The Baader-Meinhoff Complex
?: Throughout the film, the viewer is subjected to countless acts of terror and violence carried out by members of the RAF. Not one part of their revolution seemed to progress without the use of weaponry or physicality. That said, how might the members of the RAF go about their mission peacefully? How much less are they able to accomplish?
!: The sacrifices made by individuals for the greater cause will never cease to amaze me. The second wave RAF members attempted to carry out their plan with the plane, increasing their violent nature, all without meeting the original RAF members. Wow.
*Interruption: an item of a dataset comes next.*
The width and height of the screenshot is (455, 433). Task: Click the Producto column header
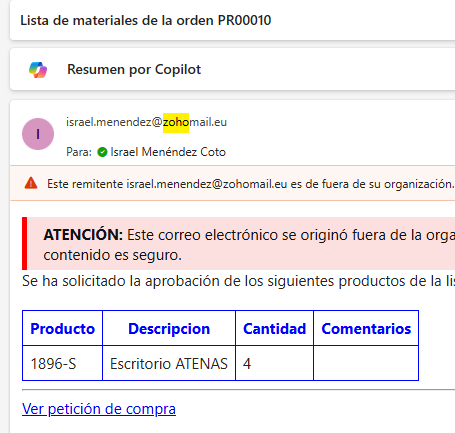click(x=63, y=329)
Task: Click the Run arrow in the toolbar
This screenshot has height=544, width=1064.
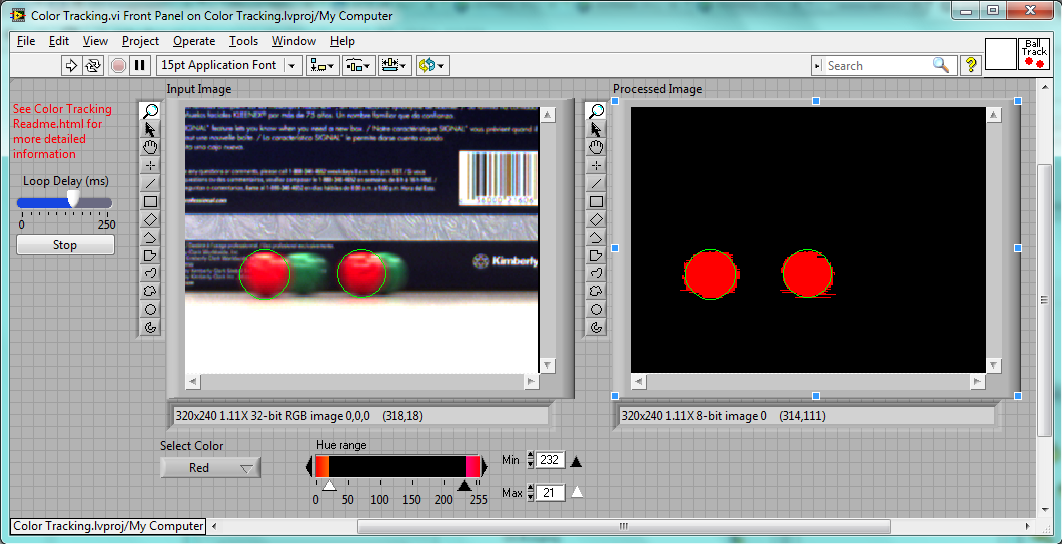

?: It seems as though the efforts of safeguarding Goetten were fueled through her newfound love for him, though I can’t help but wonder how things would change had Goetten not have been a lover. How would the remarks made by citizens differ if the accused perpetrator had been a friend, family member, etc.?
!: It’s fascinating to view the mob mentality from the other point of view. The sheer emotional duress undergone by Katharina in her daily life is maddening.
Additional !: I loved seeing the VW bug drive around the countryside. A timeless car!
? – At the end of “Everybody’s Talking About the Weather” Meinhof gives the reader a call to action in demanding that we stop looking the other way when it comes to the rights of women and children. What would be the next step? She offers some hypotheticals, those being women’s organizations, though if these were not feasible, what takes their place? Surely a movement such as the one carried out by the RAF would not suffice.
! – On Page 77, Meinhof touches on Germany’s position and I found that it somewhat links back to the “Baader Meinhof Complex” in the sense that once you are introduced to something, you begin to see it everywhere. Perhaps intentional on Meinhof’s part to use her language as a means of continuing to open up the conversation.